In Ariel (1983), a post-apocalyptic fantasy by Steven R. Boyett, technology suddenly stops working and sorcery and sword fight take over. Several characters who are former SCA members attribute their survival to their SCA experience.

The 1986 fantasy novel The Folk of the Air by Peter S. Beagle was written after the author attended a few early SCA events circa 1968; but he has repeatedly stated that he then studiously avoided any contact with the SCA itself for almost two decades, so that his description of a fictitious "League for Archaic Pleasures" would not be "contaminated" by contact with the actual real-life organization.

Members of the SCA are given pivotal roles in S. M. Stirling's Emberverse series, where their skills in pre-industrial technology and warfare become invaluable in helping humanity adapt when all modern technology (including firearms) ceases working.

The novel Murder at the War (Knightfall in paperback edition) by Mary Monica Pulver is a murder mystery set entirely at the SCA's largest annual event, Pennsic War.

In David Weber's 1996 science fiction novel Honor Among Enemies, main character Honor Harrington mentions that her uncle is a member of the SCA and that he taught her to shoot from the hip (the time the SCA covers having been moved up to the 19th century in the future era in which the novel is set, to include cowboy and Civil War reenactors).

In May 1999, The Onion ran a front-page article headlined "Society for Creative Anachronism Seizes Control of Russia" featuring photos of actual SCA participants from the Barony of Jaravellir (Madison, Wisconsin).

In Christopher Stasheff's "Warlock" series, the inhabitants of the planet Gramarye are revealed to be descended from SCA participants. A prequel, Escape Velocity, describes how the SCAdians first came to Gramarye, and how lands were assigned to the royal peers.

In John Ringo's The Council Wars science fiction series, characters with SCA or SCA-like experience help their society recover from a catastrophic loss of technology.

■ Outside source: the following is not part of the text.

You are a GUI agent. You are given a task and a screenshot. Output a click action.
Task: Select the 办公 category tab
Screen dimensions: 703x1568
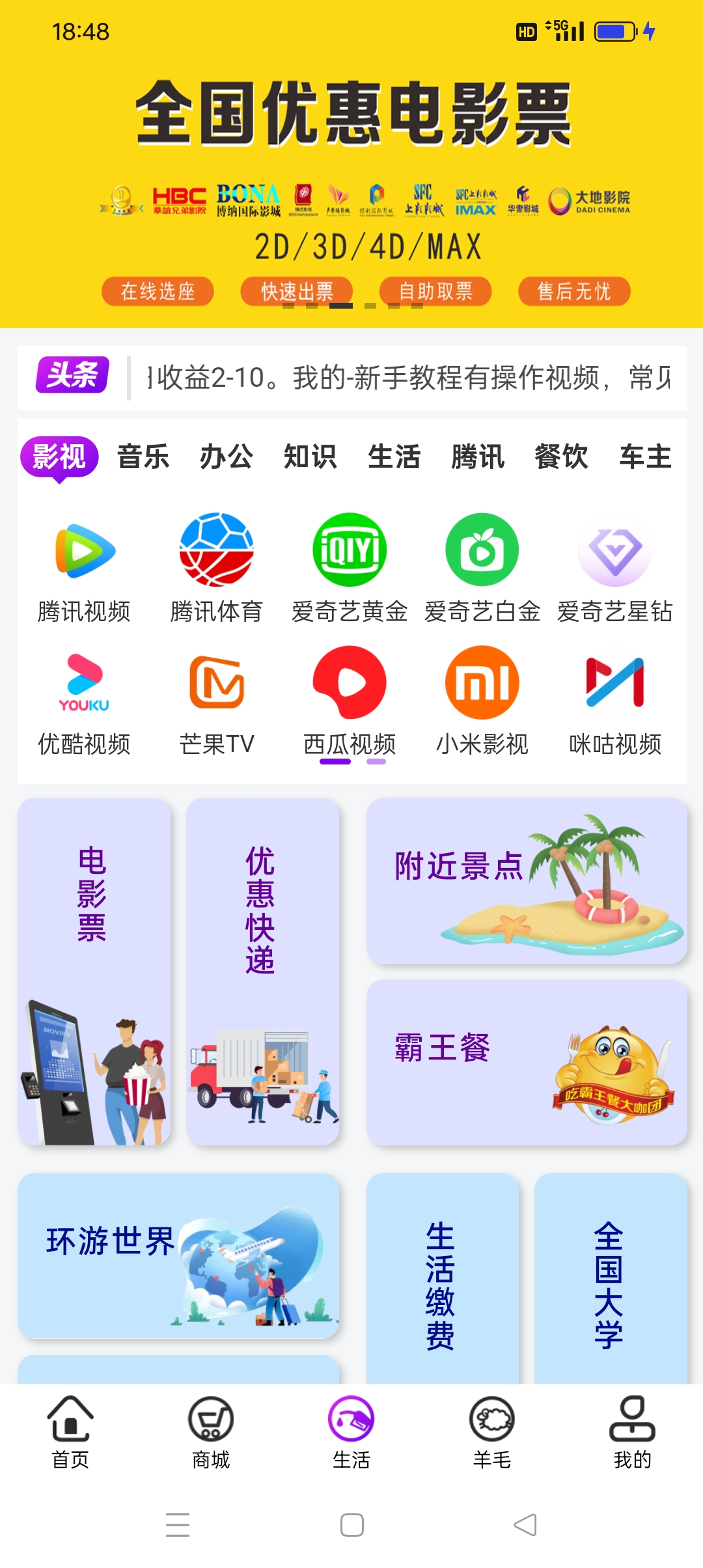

==Controversies and deaths==
In 2012, the SCA agreed to pay $1.3 million to settle a lawsuit brought on behalf of 11 victims of child sexual abuse. The abuse was committed in Pennsylvania at the private residence of Ben Schragger, who pleaded guilty to criminal charges in 2004. Schragger was a member of the SCA at the time of the abuse. His membership was suspended on his arrest and permanently revoked after his plea. The lawsuit contended that the SCA had not conducted a background check on Schragger, though at the time the organization did not perform background checks in general and there is no legal requirement to do so.

In 2018, Peter Barclay died after being impaled by a lance during equestrian activities at an SCA event. Barclay was an experienced equestrian and his death was deemed an accident.